I'm studying in the USA and have heard my friends use this phrase often. From the context it seems to mean something is exceptional or good. I think that it may be facetious, it's often accompanied by lots of laughter. They laughed at me when I asked what it meant.

I Binged it, but only found other references to it.


  • Never heard it, maybe seen it in print twice.
    – Hot Licks
    Commented Feb 9, 2015 at 20:16
  • Can you provide some sample context?
    – Hellion
    Commented Feb 9, 2015 at 20:21
  • 2
    Very common in UK, meaning much better/superior/advanced than most.
    – Dan
    Commented Feb 9, 2015 at 22:49
  • 1
    'streets ahead phrase 1. BRITISH informal greatly superior. "the restaurant is streets ahead of its local rivals" ' [The Dictionary formerly known as Google Dictionary} Hence genref. Commented Feb 9, 2015 at 23:01

6 Answers 6


They laughed at me when I asked what it meant.

They may have been referencing a clip from Community. In it, a character tries to popularize the phrase "streets ahead," but doesn't give a definition ("if you have to ask, you're streets behind").


I don't know why it generated such laughter. In the UK at least, it's a very common, but neutral, way of saying "a long way in front" [in development/achievement/learning/etc.]. Perhaps [I'm guessing] from the days when news travelled more slowly, so someone in the centre of town was "streets ahead" in the local news? An example of modern usage: "Tom is streets ahead of the other kids is his class - he's already reading whole sentences."

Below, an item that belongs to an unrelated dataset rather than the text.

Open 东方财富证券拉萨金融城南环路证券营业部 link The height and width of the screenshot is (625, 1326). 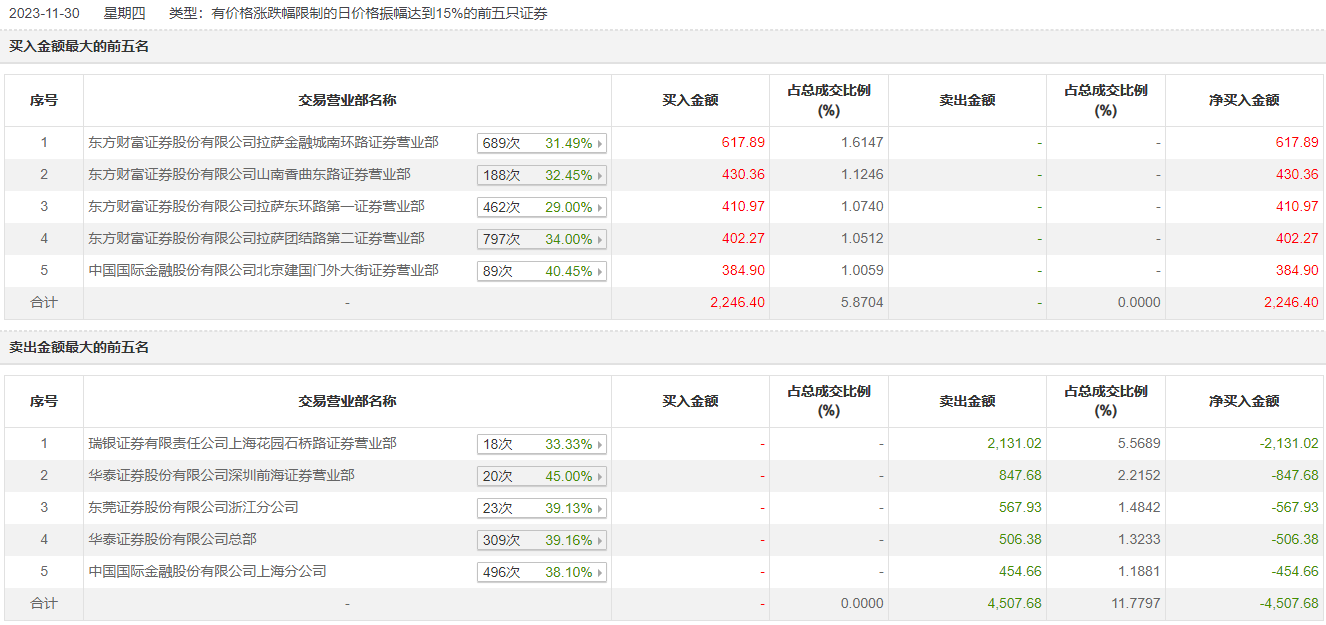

It is very widely used in the UK. There is even an entry in the OED for it, with examples from 1885 to 2005. Seems to have its origin in the late Victorian era.

One explanation I have seen on the web, possibly apocryphal, is that it dates from the time of town criers. The people whose job it was to call out the news started from the Town hall and moved outwards. The streets closest to the centre were 'streets ahead' of the outer places in being kept informed. This may or may not be its origin.

The OED meaning and examples are:

c. streets ahead (also better) : far ahead of someone or something, far superior.

1885 Freeman's Jrnl. (Dublin) 10 Oct. 6/6 M J Hayes..won streets ahead of a very weak opposition.

1898 Westm. Gaz. 1 Feb. 6/3 The English are better photographers than the Americans, but as regards mechanical ingenuity..the latter are streets ahead.

1911 Times 22 Apr. 8 In the matter of nutriment Manitobas were ‘streets’ ahead of any flour that could be produced from English wheat.

1958 Times 27 Oct. 4 His distribution was streets better than that of Greenwood, who was always in trouble.

2005 Daily Tel. 27 Oct. b 5 The company [sc. Toyota] is streets ahead of GM on profitability.


With reference to WS2's answer, I can confirm that it is in common usage in the UK, and that I have found a reference that pre-dates those of the OED.

In The China Review of 1872/3 (p49) there is a passage as follows:

The half-dozen log cabins were the progenitors of long streets of shingle houses, and, if it possessed anything like a respectably metalled street (we are writing of two years ago) Omaha might lay some claim to its title of "City." As it is, or was, the cities of the "heathen Chinee" are many strokes (or streets) ahead of the Western settlement.

Incidentally, prior to 1880, I can not find any use of "strokes ahead" in anything other than a literal meaning in relation to either rowing or croquet, but perhaps "streets ahead" is a corruption of "strokes ahead"? I'm not convinced, but it's a possibility.


It may come form a card game called cribbage in which the score board consists of streets on which you peg your score until reaching 120, each street is 30 points. You can be ahead by one or more streets or win by a street.


A form from- Street smart plus miles ahead.

having the shrewd resourcefulness needed to survive in an urban environment.